The report of the test suite is shown in the table below. From this table, we can observe that the model failed to pass more than half of the tests, including some tests that seem to be simple, such as “lowercase.” This indicates that the model is not robust enough to handle different types of inputs and variations. Therefore, this suggests that a proper testing and augmentation process can help improve the performance and quality of your model significantly.

harness.report()

Creating The Augmented Dataset

LangTest provides a powerful and convenient function: .augment(). This function takes an original dataset as input and returns an enhanced dataset that can be used to further fine-tune your model. The enhancement process is based on the test results and the pass_rate’s of the model on different tests. The function generates more samples to improve the performance of the model on the tests that it failed most severely. For example, if the model fails the “typos” test with a low pass_rate, the function will create more samples with typos to help the model learn to handle them better. This way, the function can help you create a more robust and diverse dataset for your model.

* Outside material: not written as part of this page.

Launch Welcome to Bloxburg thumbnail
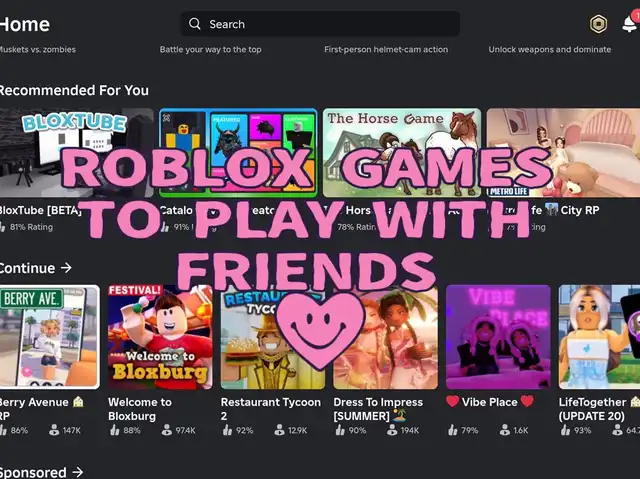Viewport: 640px width, 479px height. click(x=160, y=337)
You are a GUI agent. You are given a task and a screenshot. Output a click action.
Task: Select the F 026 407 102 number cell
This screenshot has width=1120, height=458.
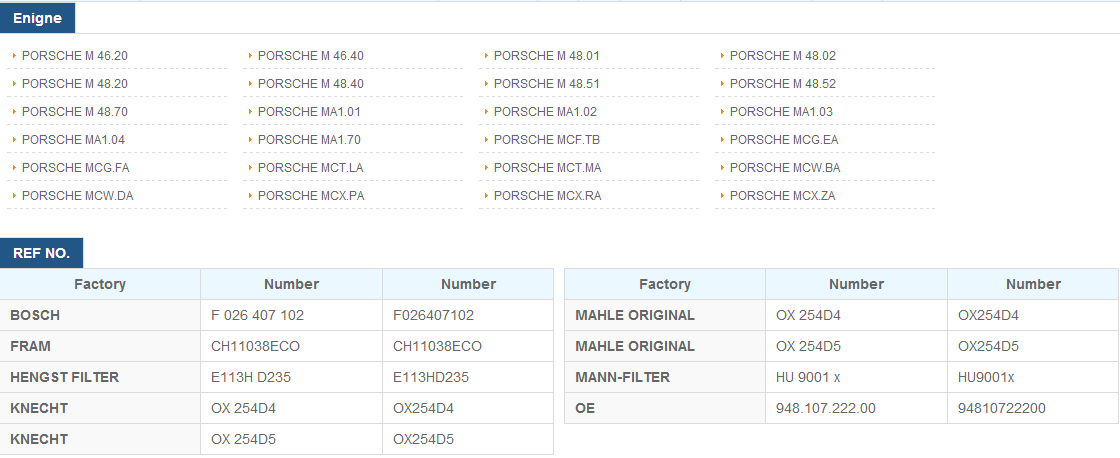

The augment function also allows for a custom_proportions parameter overrides the calculated proportions of test types and uses the provided ones. We will continue with LangTest’s own calculation in this blog. Here is the code for creating an augmented dataset:

h.augment(
  training_data={"data_source" : "conll03.conll"},
  save_data_path="augmented_conll03.conll",
  export_mode="add"
)

Testing The Augmented Model

After training the model and saving it. We can use Harness again to create a new test suite with our new model. If we save our previous harness object using .save() then we can load the same configuration to our new model using harness.load(). We can then run the same tests and view the report of our augmented model easily with the same functions as before: generate(), run(), and report().

h_new = Harness.load('saved_harness', model="augmented_model", hub="huggingface")
h_new.generate().run().report()

Output of report() function

Comparison of reports

Conclusion

In this blog, we showed how LangTest can be used to test and improve the robustness of NLP models on various linguistic challenges. We used a NER model as an example and followed a simple workflow with LangTest. We first created a test suite with LangTest and ran it on our initial model. We then fine-tuned our model with LangTest’s augmented dataset, which contains challenging sentences covering different text input aspects. We finally ran the test suite again on our augmented model and compared the results with the initial model. We found that our augmented model performed significantly better on some of the tests. We focused on the robustness of the model, but you can check the tutorial notebook to see how bias can be evaluated and enhanced in a similar way. In the end, LangTest is a powerful tool that can help you evaluate and enhance your NLP models with ease and confidence. You can try it out yourself by following the instructions in the notebook or visiting the Getting Started page on langtest.org.